* PROBLEM: Could you print, unchanged, the lines of the data starting with the line containing "You are a GUI" and going on through the line containing "at that location.", both of those lines included?

* TASK DATA:
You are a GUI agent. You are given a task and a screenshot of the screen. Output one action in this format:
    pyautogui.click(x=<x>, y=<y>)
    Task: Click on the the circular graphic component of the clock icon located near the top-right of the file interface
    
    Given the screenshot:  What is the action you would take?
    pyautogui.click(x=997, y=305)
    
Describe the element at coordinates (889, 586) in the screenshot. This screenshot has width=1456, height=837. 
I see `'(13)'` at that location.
==
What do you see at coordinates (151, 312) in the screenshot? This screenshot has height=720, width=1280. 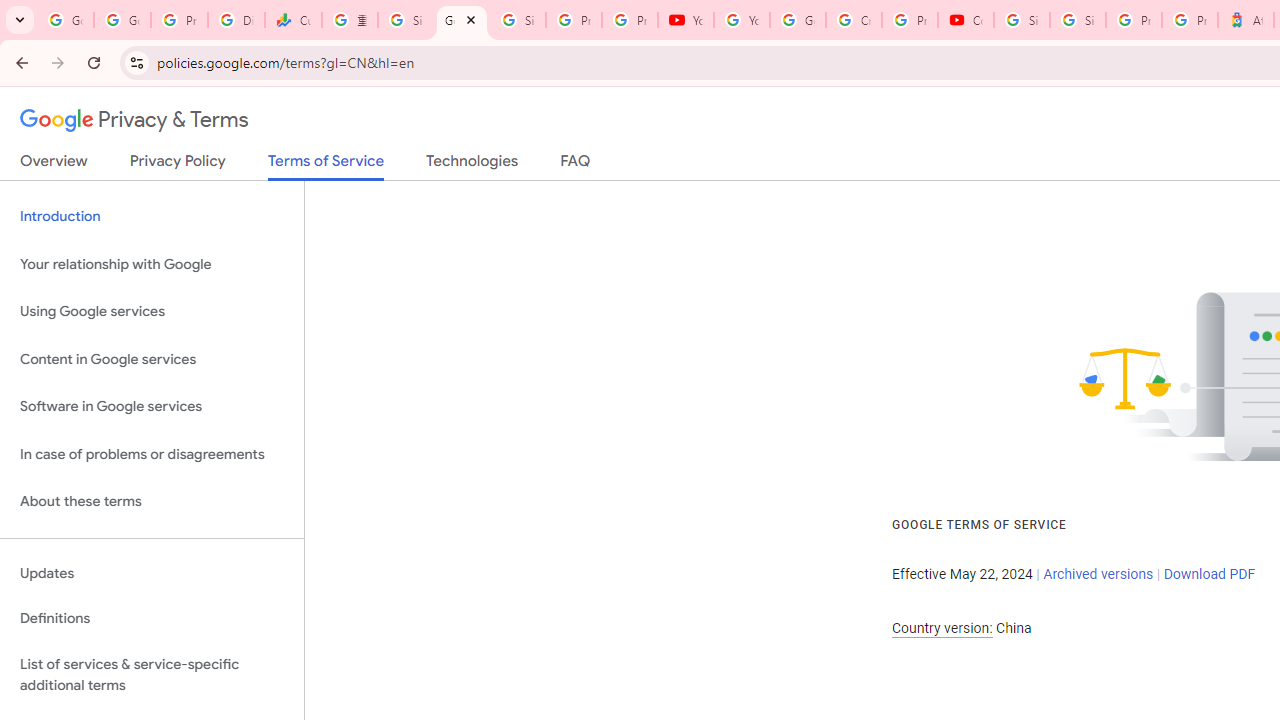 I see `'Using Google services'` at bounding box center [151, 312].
==
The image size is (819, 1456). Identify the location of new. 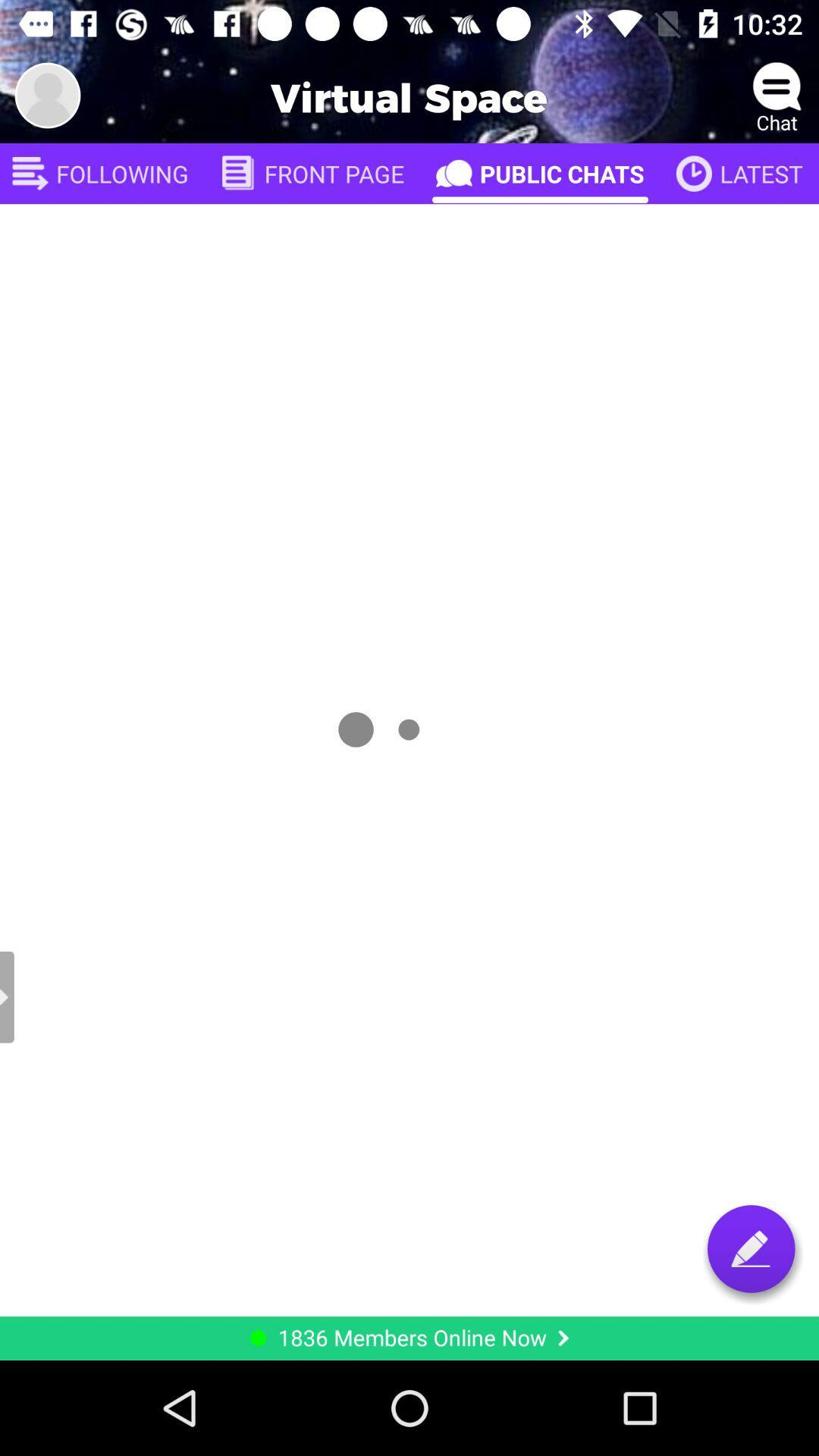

* OUTPUT OF THE TASK:
You are a GUI agent. You are given a task and a screenshot of the screen. Output one action in this format:
    pyautogui.click(x=<x>, y=<y>)
    Task: Click on the the circular graphic component of the clock icon located near the top-right of the file interface
    
    Given the screenshot:  What is the action you would take?
    pyautogui.click(x=997, y=305)
    
Describe the element at coordinates (889, 586) in the screenshot. This screenshot has width=1456, height=837. 
I see `'(13)'` at that location.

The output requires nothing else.